* WORK INSTRUCTION *
If a line in the entries below includes "will", pick it out and copy it.

[Opening DATA PROVIDED section]

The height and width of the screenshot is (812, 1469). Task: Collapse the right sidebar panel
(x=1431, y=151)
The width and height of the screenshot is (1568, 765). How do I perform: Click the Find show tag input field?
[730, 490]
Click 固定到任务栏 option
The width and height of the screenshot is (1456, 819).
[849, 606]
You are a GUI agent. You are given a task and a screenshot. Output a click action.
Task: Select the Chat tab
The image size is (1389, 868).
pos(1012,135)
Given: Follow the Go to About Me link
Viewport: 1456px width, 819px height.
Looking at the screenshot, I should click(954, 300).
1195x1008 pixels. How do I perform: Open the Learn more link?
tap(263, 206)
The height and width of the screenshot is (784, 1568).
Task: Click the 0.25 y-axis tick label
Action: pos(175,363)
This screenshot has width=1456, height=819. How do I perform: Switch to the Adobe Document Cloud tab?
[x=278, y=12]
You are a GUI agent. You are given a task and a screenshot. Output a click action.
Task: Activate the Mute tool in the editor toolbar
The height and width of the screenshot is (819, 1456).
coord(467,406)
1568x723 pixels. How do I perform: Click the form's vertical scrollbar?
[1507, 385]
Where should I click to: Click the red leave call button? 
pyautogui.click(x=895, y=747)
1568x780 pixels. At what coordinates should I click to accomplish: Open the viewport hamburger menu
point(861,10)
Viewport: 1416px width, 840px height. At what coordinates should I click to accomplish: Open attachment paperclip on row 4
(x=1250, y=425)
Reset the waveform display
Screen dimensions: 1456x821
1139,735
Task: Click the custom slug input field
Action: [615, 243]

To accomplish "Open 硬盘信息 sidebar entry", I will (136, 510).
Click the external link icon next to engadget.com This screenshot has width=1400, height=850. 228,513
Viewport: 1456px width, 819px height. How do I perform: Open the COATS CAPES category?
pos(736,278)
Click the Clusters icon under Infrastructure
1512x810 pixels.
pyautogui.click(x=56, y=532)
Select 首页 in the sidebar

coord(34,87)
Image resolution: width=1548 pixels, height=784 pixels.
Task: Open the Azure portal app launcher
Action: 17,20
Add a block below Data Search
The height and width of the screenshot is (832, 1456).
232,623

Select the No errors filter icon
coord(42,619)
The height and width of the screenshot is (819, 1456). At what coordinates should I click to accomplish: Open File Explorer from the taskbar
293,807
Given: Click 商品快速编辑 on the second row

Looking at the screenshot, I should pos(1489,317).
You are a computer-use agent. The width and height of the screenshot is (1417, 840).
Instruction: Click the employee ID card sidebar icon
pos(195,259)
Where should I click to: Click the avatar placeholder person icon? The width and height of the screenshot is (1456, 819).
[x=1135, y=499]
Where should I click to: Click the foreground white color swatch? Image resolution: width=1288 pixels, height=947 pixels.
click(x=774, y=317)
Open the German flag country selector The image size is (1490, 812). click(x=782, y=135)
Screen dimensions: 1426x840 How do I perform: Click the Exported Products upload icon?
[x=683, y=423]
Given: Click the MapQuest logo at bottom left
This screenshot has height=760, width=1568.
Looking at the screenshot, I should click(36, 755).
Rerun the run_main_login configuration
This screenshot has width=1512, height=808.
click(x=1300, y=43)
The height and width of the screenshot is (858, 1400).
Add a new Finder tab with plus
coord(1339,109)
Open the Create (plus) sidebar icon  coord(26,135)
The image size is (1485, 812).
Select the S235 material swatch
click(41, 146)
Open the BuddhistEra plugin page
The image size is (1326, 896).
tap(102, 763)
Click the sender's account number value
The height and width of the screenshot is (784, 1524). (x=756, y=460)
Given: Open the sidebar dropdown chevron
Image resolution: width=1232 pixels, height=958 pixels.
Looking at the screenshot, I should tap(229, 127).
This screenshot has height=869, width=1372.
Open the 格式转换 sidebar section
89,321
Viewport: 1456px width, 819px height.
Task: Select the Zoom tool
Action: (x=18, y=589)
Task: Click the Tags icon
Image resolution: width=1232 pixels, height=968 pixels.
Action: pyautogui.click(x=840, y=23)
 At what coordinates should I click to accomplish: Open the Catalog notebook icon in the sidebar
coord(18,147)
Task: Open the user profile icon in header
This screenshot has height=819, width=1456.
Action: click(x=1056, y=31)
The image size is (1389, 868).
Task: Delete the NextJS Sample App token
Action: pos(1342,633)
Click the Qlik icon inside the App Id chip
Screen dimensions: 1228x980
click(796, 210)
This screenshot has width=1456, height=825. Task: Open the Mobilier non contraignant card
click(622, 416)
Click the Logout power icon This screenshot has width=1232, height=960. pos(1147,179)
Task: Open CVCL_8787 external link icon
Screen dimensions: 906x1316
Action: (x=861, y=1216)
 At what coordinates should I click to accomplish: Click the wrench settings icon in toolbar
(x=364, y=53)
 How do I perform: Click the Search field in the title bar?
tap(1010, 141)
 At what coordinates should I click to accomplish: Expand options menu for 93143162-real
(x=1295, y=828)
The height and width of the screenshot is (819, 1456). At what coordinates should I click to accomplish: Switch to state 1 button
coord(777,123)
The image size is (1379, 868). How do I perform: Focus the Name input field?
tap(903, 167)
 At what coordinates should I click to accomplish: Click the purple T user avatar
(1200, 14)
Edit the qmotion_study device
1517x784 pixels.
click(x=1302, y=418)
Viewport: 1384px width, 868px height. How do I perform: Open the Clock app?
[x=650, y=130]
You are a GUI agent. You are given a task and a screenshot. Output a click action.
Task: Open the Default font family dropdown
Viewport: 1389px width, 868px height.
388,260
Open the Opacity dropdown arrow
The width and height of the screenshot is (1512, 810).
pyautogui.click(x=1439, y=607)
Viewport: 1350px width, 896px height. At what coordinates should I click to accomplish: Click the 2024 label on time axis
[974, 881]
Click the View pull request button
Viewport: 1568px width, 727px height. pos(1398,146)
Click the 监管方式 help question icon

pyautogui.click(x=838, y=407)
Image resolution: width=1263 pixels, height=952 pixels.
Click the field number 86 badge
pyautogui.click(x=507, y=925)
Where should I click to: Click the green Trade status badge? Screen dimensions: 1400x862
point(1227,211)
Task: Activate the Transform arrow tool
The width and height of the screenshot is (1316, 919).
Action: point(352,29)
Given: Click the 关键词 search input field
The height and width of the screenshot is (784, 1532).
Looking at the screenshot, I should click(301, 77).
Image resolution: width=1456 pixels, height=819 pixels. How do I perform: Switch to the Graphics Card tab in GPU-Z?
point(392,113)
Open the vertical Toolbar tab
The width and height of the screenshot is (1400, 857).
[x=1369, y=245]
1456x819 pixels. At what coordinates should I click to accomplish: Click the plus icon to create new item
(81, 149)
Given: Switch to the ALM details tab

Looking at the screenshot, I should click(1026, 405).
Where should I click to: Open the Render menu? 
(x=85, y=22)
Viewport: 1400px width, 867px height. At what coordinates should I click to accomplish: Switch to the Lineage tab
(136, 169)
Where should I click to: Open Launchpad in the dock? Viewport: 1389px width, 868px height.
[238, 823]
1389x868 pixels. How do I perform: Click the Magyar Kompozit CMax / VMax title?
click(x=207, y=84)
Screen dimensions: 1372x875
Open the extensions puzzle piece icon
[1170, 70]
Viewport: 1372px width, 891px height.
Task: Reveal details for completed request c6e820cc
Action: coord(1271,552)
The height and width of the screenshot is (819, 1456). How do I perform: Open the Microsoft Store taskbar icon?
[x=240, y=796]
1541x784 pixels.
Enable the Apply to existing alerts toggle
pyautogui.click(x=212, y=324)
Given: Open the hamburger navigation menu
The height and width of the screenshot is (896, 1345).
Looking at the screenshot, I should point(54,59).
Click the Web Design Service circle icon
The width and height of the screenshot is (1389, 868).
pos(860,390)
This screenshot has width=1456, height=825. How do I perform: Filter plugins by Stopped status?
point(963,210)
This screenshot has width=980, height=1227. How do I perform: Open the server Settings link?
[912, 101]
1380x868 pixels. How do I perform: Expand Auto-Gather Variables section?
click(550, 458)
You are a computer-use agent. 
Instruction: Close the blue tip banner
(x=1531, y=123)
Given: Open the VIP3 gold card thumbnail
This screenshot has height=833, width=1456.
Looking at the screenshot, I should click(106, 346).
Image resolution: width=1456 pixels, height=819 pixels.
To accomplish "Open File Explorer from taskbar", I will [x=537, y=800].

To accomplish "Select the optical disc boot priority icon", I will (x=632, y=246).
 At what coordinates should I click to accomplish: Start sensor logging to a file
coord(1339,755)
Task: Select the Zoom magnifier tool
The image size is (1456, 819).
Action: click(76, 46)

[Closing DATA PROVIDED section]

* OUTPUT FOR THIS TASK *
To accomplish "Open 硬盘信息 sidebar entry", I will (136, 510).
To accomplish "Open File Explorer from taskbar", I will [x=537, y=800].
To accomplish "Select the optical disc boot priority icon", I will (x=632, y=246).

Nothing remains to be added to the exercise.